After the parameter coordinates and measurement parameters are written, the positioning estimate calculation is started by writing 1 to the 0th bit of the LOCENG register LOCENG.RUN. Usually, 1200 system cycles after LOCENG.RUN is set to 1, the third bit of LOCENG, LOCENGDONE, is set to 1. At this time, the estimated coordinates can be read from the LOCX and LOCY registers. The positioning engine does not generate any interrupt requests.
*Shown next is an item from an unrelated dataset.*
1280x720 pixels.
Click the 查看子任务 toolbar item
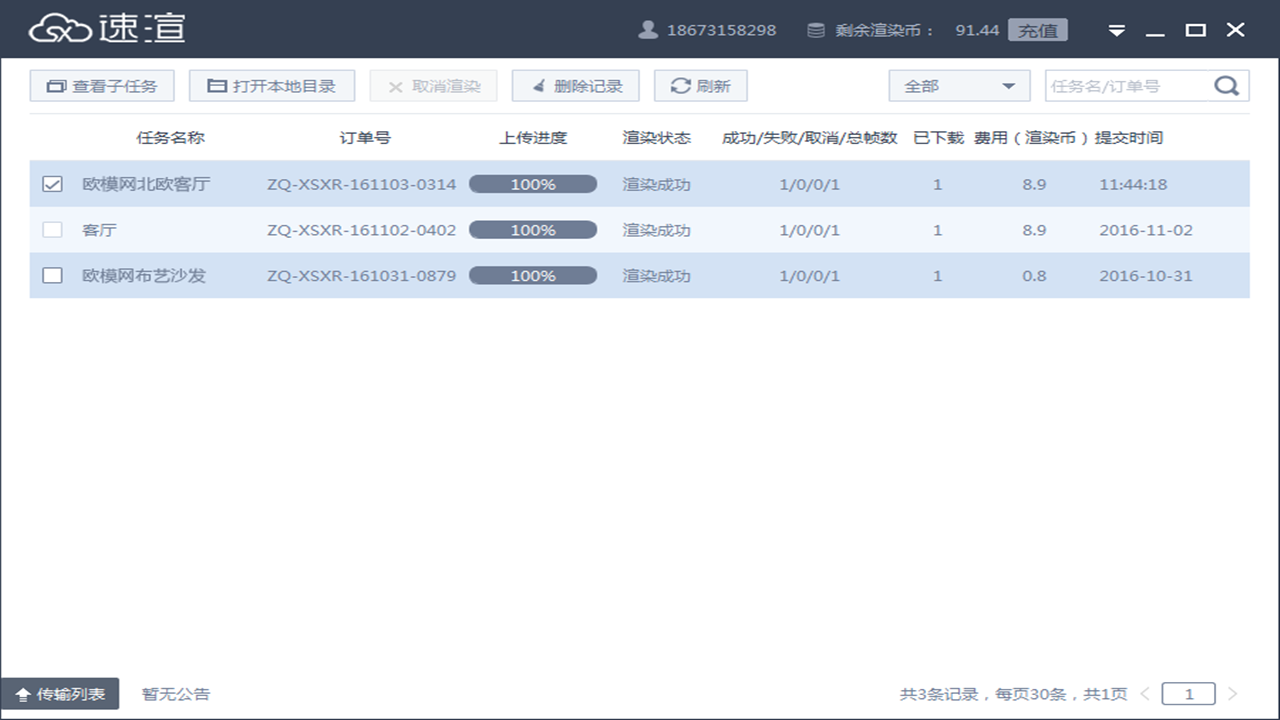click(101, 85)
The estimated coordinate values ​​in LOCX and LOCY remain valid until new results are calculated or the next restart.

3.4 Improvements to the positioning engine

The CC2431 positioning engine can handle X, Y values ​​up to 64m[4]. This area is too small for practical application in hospital monitoring systems, so it is necessary to expand the area. This can be solved by a simple software preprocessing algorithm: each node is represented by 2 bytes of X, Y. Because the accuracy is 0.25m, the maximum range is 16384m (2 14=16384). This range can already meet the needs of the monitoring system.
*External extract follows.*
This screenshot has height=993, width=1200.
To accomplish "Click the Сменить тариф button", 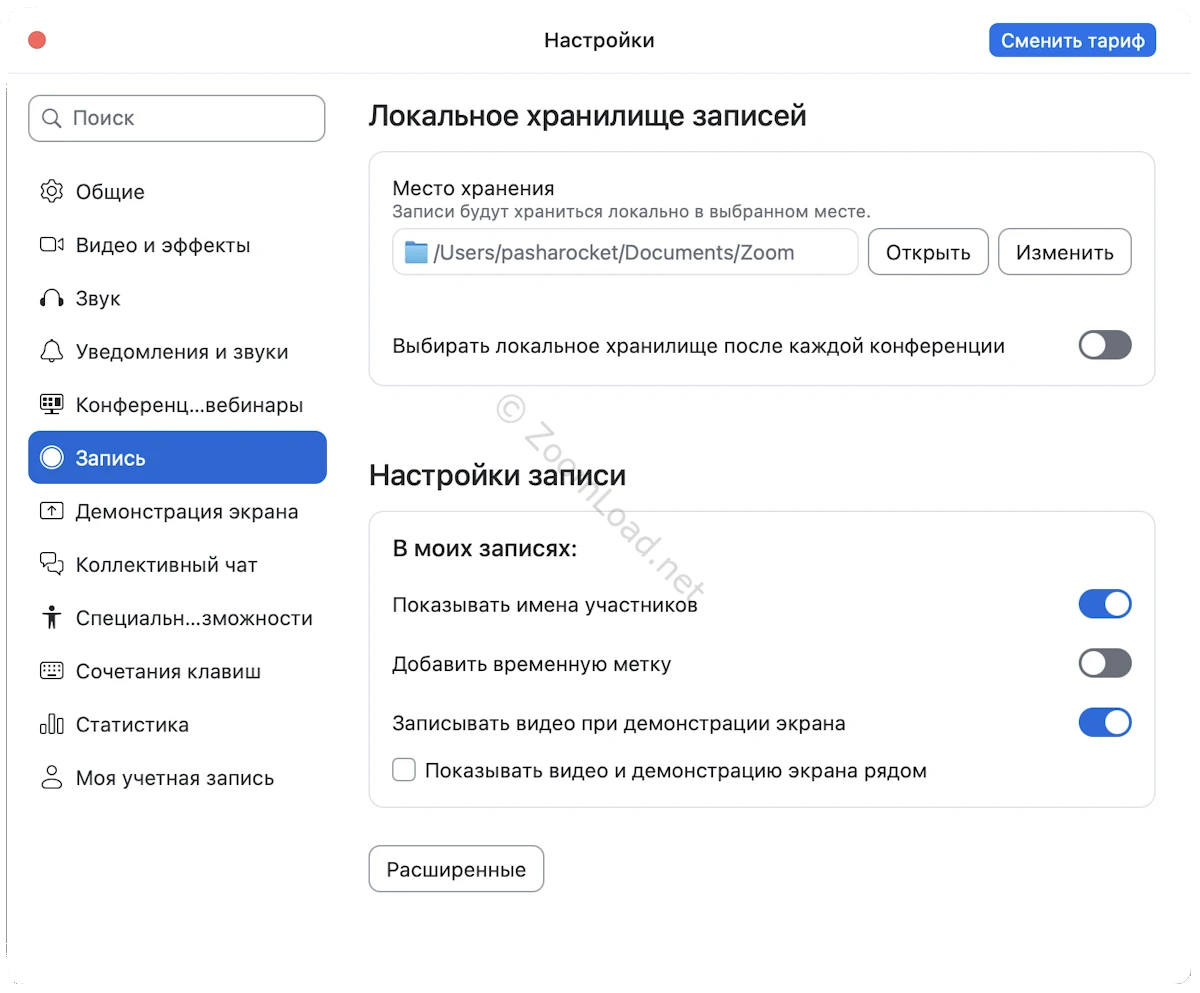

The positioning engine only obtains two-dimensional coordinates. How to distinguish different horizontal planes can only be handled by software methods. For example, the nearest reference node can be determined first and the horizontal value of this node can be read out. This horizontal value is assumed to be the layer where the blind node is located. After that, the blind node must ensure that only nodes on the same layer are input into the positioning engine. The horizontal layer is represented by a byte Z, and 256 different layers can be distinguished. In the application environment of the hospital monitoring system, the reference node of each floor adds the floor number Z to the broadcast data packet. The program is used to determine the node with a larger Z value as the reference point, and relatively accurate three-dimensional coordinates (plane coordinates XY floor Z) can be obtained to complete the accurate positioning of the patient.

4 Conclusion

This design implements the hardware node of the hospital patient tracking and positioning system, explains the characteristics and advantages of the hardware node, and focuses on the principle and software operation method of the CC2431 hardware positioning engine. The positioning engine solves the problem of tracking and positioning patients in the medical monitoring network. Experiments have proved that the positioning system can meet the requirements of low power consumption, transmission distance, accurate positioning, and anti-interference.

References:

[1] ZigBee Alliance, ZigBee Specification. http//:www.ZigBee.org

[2] Li Yongzheng, Gao Fei, Wu Xiaoming. Wearable Multi-Physiological Parameters WPAN Based on ZigBee[J]. Microcomputer Information, 2008, 8-2: 10-12

[3] Wang Yang. Research on positioning technology of wireless sensor networks[D]. Hefei, University of Science and Technology of China, 2007

[4] Song Baoye. Wireless positioning engine of CC2431 and its application improvement[J]. Microcontroller and Embedded System Application, 2008-2: 2-24.

[5] CC2430 PRELIMINARY Data Sheet (Rev.1.03), 2005.

[6] CC2431 PRELIMINARY Data Sheet (Rev.1.0), 2007.